Yesterday’s gone, yesterdays gone.”
After that dramatic speech, he dashed away, probably in search of a Frappuccino. And I never got those 3 wishes!
TITASPEED is an acronym which means: “Texting is too awkward; speaking produces easy effective decisions.” It is useful in chat and email.
TITASPEED: Acronym for “Texting is too awkward; speaking produces easy effective decisions.” When used in a text conversation it can mean
I recommend speaking over the telephone to discuss this matter.
I feel that answering the original question as a text message oversimplifies the matter considerably and may provide misleading information.
I am way too busy to provide a detailed answer now. A telephone call is more convenient for me.
Here is the context when it is needed.
I have noticed the tendency of some people to try to ask questions via text which requires complex answers. Sometimes a person will text this complex question because they know that answering it fully is impossible; perhaps they honestly fail to appreciate the effort involved to give an adequate answer. The asking of this complex or open-ended question thus places a burden on the recipient to either oversimplify or to spend a lot of time writing an answer.
But this is an unfair burden on the recipient. In rare cases, it may be necessary, but more often complex thoughts, directions and nuances can be more effectively communicated over the phone. (Yes, I realize that face-2-face is even better, but that is rarely practical).

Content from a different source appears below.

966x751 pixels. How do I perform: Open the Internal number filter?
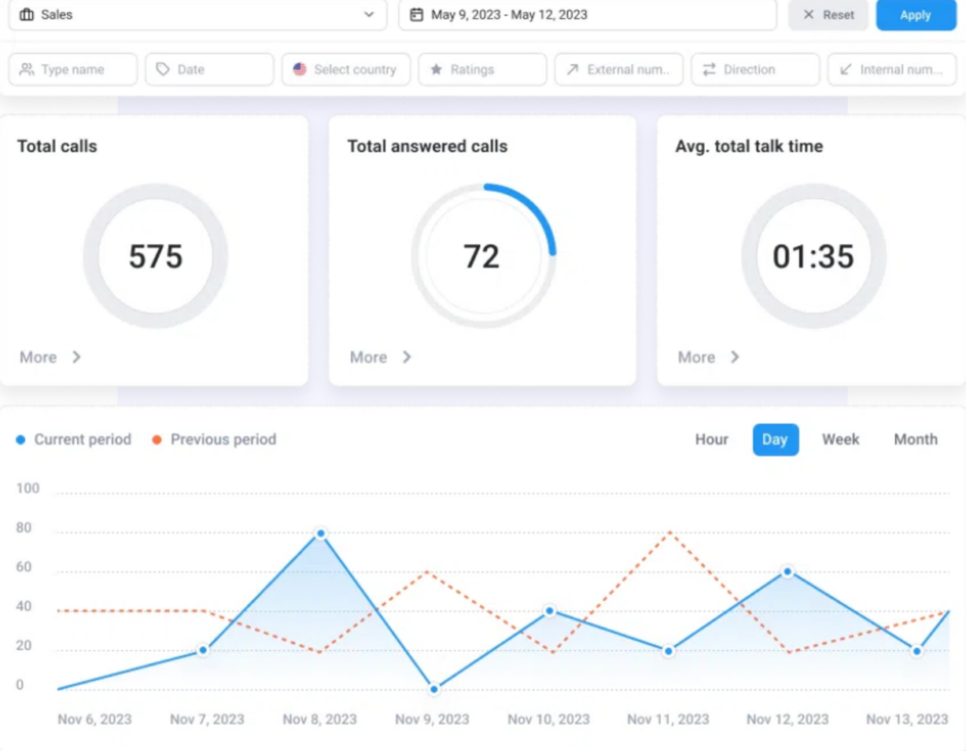pyautogui.click(x=891, y=69)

I faced this question often in email communication as a technical writer. When you ask a question via email, you are placing a burden on the recipient. Sometimes this burden is necessary and useful, but sometimes it asks the recipient to do more work. Recipients sometimes assume that emailed questions are better because the recipient can answer them asynchronously, but actually the opposite is the case because when writing, you have to give a complete answer to take into account every possible nuance.
Responding to emails is cumbersome; that is why it is good for the asker always to give the recipient the choice to answer by text or by phone. 9 Times out of 10, it is easier to communicate by phone; the reason people avoid doing so is that they usually fear getting sucked up in a longer social conversation. The problem is, texting or emailing a series of questions can be extremely awkward and confusing; when you talk, you can check for understanding or clarify something right then rather than having to write something in reply. Often the responder has no idea what the asker doesn’t understand. But when you are actually talking, it is easier to pinpoint the source of the misunderstanding.

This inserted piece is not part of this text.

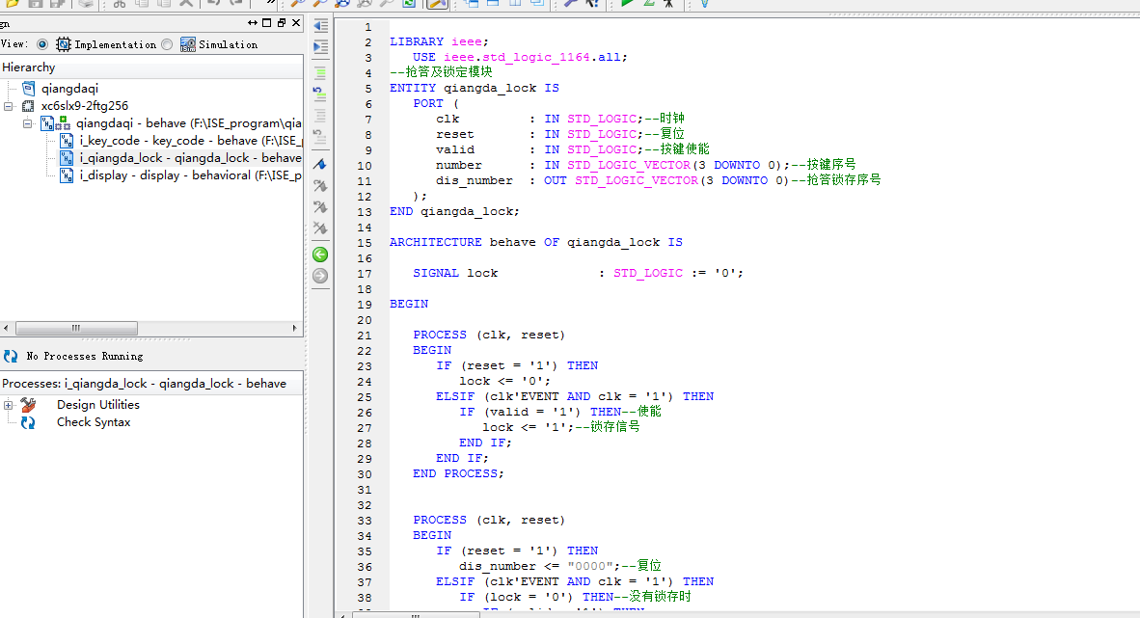Select the Simulation view radio button
The width and height of the screenshot is (1140, 618).
(167, 44)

I have written before that texting messages is an inefficient method of communicating — and should be limited to a small number of contexts. Alas, people are relying more on their phone and voice-activated dictation to communicate. This has a cost; it can sometimes take forever to arrive at a thought, and it can be tedious for the recipient to engage in such a strung-out conversation. Asynchronous and abbreviated conversation can be useful when you seeking a specific bit of information (the room number, the cost, the flight number) and the matter is not terribly urgent. Also, it can be useful when you are sure that the person is actively checking messages. But often that isn’t the case.
The TITASPEED acronym is a short way to communicate your belief that having a text chat is an inferior way to have a conversation. More generally it can make people ask themselves what is the best way to seek information and advice.
Overcoming TITASPEED
In order for the questioner to avoid burdening the recipient with the burden of replying, the best way is to ask a detailed YES/NO question. It is not a burden when the recipient merely needs to type 4 or 5 words.
Text Example:
“Blah blah blah X Y Z blah blach thingamajob.” Is this statement an accurate way to describe the functionality of a thingamajob?
No.
Actually when I did this as a technical writer, I was surprised at how often technical experts who were usually unavailable would suddenly find time to throw together two or three sentences to explain what is wrong or missing with my original statement. Sometimes it can be helpful to throw together something half-right because it makes clear what information you are missing.